Animal species are then selected based on metabolism profile for a small molecule drug. As such, a series of in vitro and in vivo assays need to be conducted in order to select appropriate animal species that will be employed in the subsequent toxicology studies. In most cases, one rodent and one non-rodent animal species are selected for safety evaluation. On the other hand, only pharmacologically relevant animal species are selected for a biologic toxicity assessment based on binding profile. For example, a mini pig’s skin and heart are similar to a human’s skin and heart, making mini pigs the best choice for testing internally applied compounds. Conversely, a non-human primate’s immune system is closer to a human’s than a mini pig or a canine; thus, they are often the most appropriate species for toxicology testing.

There is no specific regulatory requirement pertaining HPAPIs when designing a toxicology program, but toxicological data plays an important role in establishment of OELs, which subsequently impacts how those active pharmaceutical ingredients are handled further downstream in the manufacturing process.

Balancing benefit and risk

Preclinical testing for drug development, whether synthetic or biologic, is a multistep process requiring scientific expertise and technical experience as well as regulatory guidance. These steps involve multiple studies that can add significantly to drug development timelines, so thoughtful program design is critical to a streamlined submission process.

Specifically, an increased toxicity profile is likely to be associated with an HPAPI due to its high potency. Consequently, toxicity assessment for an HPAPI becomes more challenging than for a less potent API. For example, with a small molecule HPAPI, the efficacy and metabolism profiles are usually established prior to conducting toxicology studies that include (but are not limited to) genotoxicity, and single and repeat dose toxicities in both rodent and non-rodent species.

The drug safety assessment process during preclinical testing can be costly and time-consuming, but ultimately impacts patient safety. Regulators will appreciate preclinical testing outcomes with strong methodology come IND submission.

A final word

There is no denying that HPAPIs pose significant therapeutic promise for cancer and other diseases. But these pharmaceutical ingredients can also pose significant safety risks for patients and those involved in the manufacturing and handling of the drug if they are not properly controlled.

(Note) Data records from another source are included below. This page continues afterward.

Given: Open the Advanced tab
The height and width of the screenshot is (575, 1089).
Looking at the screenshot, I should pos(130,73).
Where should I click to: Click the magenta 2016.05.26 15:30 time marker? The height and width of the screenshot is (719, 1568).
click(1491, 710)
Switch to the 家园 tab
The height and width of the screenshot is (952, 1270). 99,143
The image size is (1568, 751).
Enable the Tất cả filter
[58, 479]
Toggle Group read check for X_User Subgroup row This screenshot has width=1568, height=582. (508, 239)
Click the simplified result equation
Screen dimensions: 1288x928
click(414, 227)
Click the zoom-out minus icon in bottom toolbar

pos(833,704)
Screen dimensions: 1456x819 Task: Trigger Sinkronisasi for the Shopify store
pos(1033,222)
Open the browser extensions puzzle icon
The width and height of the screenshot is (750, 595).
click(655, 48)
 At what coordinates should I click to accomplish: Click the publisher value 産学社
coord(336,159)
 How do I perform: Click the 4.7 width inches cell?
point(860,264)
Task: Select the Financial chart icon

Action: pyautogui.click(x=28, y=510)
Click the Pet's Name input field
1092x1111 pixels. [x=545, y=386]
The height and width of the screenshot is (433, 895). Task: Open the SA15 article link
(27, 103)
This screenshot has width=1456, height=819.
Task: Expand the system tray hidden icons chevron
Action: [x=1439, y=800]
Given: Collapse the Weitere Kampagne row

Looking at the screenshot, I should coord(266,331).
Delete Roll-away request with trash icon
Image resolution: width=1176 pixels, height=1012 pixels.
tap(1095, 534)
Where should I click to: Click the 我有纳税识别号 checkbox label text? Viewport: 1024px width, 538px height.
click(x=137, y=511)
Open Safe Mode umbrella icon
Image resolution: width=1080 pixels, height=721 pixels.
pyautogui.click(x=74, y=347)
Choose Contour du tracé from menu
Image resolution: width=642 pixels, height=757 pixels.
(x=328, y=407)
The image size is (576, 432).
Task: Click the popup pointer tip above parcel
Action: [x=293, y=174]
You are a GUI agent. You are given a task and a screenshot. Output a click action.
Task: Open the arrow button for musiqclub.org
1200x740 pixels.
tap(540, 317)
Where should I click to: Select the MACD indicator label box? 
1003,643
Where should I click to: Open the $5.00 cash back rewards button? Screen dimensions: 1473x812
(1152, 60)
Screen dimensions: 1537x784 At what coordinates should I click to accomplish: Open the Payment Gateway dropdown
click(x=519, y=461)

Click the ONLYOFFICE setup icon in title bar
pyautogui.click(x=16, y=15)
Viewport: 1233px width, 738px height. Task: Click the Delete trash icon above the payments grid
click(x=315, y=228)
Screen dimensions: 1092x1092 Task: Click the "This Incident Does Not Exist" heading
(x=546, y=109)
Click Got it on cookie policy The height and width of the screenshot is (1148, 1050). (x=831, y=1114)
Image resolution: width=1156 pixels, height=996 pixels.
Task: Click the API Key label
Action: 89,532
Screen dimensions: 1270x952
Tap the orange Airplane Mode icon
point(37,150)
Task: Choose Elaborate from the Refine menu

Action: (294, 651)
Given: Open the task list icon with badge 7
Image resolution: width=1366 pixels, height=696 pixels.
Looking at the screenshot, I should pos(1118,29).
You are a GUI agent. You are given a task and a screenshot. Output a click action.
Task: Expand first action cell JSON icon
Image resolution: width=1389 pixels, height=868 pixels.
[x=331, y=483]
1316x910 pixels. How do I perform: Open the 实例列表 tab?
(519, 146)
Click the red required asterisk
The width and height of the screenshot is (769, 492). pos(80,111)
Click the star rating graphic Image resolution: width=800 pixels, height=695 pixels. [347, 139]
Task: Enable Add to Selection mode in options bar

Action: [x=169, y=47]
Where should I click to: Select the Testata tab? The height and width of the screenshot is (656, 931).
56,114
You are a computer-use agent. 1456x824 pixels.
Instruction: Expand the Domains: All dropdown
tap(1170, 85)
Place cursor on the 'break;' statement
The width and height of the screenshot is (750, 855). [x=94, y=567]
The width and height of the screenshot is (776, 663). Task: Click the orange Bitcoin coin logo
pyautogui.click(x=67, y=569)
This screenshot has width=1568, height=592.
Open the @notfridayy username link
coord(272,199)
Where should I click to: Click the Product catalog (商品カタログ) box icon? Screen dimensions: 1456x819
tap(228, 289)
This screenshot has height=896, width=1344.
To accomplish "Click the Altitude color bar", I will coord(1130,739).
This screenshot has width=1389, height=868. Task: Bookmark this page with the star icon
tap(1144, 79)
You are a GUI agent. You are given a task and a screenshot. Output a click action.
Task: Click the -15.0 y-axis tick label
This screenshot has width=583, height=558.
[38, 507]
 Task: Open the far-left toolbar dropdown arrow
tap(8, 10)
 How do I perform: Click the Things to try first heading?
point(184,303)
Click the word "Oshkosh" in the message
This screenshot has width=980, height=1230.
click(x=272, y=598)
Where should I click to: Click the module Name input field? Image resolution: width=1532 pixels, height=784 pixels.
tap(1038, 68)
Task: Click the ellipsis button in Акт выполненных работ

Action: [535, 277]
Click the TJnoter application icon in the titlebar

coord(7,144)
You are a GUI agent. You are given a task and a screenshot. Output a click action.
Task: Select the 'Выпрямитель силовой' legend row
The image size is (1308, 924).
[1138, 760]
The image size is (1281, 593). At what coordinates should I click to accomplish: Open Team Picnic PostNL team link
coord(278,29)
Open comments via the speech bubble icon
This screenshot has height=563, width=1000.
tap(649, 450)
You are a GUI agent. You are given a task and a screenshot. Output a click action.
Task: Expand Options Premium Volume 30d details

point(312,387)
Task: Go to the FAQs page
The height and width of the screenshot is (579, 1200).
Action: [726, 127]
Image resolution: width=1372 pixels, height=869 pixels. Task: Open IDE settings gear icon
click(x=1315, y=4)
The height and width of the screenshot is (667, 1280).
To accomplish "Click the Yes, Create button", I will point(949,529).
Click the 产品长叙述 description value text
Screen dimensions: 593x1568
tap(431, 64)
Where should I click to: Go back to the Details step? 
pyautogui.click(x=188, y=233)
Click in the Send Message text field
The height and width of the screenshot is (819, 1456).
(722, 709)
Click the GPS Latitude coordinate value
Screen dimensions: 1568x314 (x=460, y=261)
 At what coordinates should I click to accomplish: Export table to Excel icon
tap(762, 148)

In addition to potency and efficacy, HPAPIs present stability challenges that must be addressed through specific assays designed to alleviate toxicological concern. While a pharmaceutical ingredient’s status as an HPAPI does not directly impact its preclinical testing path, the results of toxicity assessment can relay important information about OELs and other manufacturing and handling limitations ahead of clinical trials.

Preclinical testing for HPAPIs is a lengthy and intricate process, but a quality laboratory testing partner can help mitigate that complexity, potentially streamlining the IND/NDA application process.